But this was not about perfect dismounts or awesome arch positions. Instead, Biles - the poster girl of these Games - showed character and resilience just by competing.
"I hope it sends [the message] that first I did this for me and nobody else because I wanted to compete one more time at the Olympic Games," she said after a comeback broadcast live on Eurosport and Discovery+.
"It's not easy giving up a dream of five years and not getting to do it. It was really, really hard.
"I've never been in the stands, so I just wasn't used to it so to have one more opportunity to compete meant the world."
Biles' routine was not perfect, there was a wobble here and a hesitate there. But her dismount was vintage and those in the arena could only stand up and applaud.
She leaves Tokyo with one team silver and one individual bronze, not quite the haul expected on the eve of the Games, when she aimed to at least match her four golds from Rio.
But then nothing has quite gone to plan at this Olympics.
It was hoped Biles' gymnastics, so magical five years ago, would light up a world that has been shut in the dark for 18 months. But in the end she has become the perfect metaphor for a Games that has somehow gone ahead successfully during a global pandemic. Talk about triumph over adversity.
Biles lost balance when she landed her vault routine in the team final last Tuesday and felt unable to carry on.
She stayed on the sidelines and cheered her teammates to silver, later explaining she's suffering from ‘twisties' - a mental block that sees gymnasts lose control of their bodies when flying through the air.

_Extracted information_.
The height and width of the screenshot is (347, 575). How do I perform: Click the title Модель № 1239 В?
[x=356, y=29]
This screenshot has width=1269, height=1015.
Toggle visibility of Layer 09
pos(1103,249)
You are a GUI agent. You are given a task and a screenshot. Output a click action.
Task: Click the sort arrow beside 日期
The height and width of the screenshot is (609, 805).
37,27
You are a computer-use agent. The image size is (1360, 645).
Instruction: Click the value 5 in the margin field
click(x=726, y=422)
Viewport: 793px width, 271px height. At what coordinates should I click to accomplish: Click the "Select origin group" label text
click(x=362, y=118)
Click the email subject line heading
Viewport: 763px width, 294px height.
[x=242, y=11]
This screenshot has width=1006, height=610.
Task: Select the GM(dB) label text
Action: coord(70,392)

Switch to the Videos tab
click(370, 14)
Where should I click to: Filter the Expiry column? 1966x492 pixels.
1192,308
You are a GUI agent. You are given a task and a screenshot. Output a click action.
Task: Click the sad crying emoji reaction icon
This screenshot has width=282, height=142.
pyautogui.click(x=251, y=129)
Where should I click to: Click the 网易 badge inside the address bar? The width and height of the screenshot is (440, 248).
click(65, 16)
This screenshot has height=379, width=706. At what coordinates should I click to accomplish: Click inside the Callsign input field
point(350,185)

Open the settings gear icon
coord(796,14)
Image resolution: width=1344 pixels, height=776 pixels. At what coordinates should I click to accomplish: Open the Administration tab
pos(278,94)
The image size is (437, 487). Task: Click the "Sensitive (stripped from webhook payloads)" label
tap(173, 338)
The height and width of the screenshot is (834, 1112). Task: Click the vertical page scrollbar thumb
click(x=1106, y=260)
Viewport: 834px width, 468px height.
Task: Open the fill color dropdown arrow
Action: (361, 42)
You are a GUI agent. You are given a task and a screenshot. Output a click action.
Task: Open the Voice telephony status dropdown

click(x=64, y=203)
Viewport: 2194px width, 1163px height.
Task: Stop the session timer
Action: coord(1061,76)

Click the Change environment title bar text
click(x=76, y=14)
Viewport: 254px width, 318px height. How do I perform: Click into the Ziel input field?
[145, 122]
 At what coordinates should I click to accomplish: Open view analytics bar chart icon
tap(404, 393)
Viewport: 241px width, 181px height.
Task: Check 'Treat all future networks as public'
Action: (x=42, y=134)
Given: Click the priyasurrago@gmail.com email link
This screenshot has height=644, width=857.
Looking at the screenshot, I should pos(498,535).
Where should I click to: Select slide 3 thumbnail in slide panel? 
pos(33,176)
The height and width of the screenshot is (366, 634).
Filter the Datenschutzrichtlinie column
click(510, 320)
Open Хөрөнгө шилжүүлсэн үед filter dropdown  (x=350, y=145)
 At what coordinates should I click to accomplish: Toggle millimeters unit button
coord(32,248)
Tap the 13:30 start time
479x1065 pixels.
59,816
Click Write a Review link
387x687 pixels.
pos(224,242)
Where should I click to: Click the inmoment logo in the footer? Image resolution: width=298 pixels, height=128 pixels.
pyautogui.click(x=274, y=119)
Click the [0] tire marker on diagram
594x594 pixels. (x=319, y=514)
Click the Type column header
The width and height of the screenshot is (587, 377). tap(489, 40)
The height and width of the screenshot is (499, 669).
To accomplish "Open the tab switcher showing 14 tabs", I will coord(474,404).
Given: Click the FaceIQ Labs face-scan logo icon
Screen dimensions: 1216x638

_Aim of the task_.
According to the Biles excerpt, which medals does she leave Tokyo with?

_Solution to the exercise_.
One team silver and one individual bronze.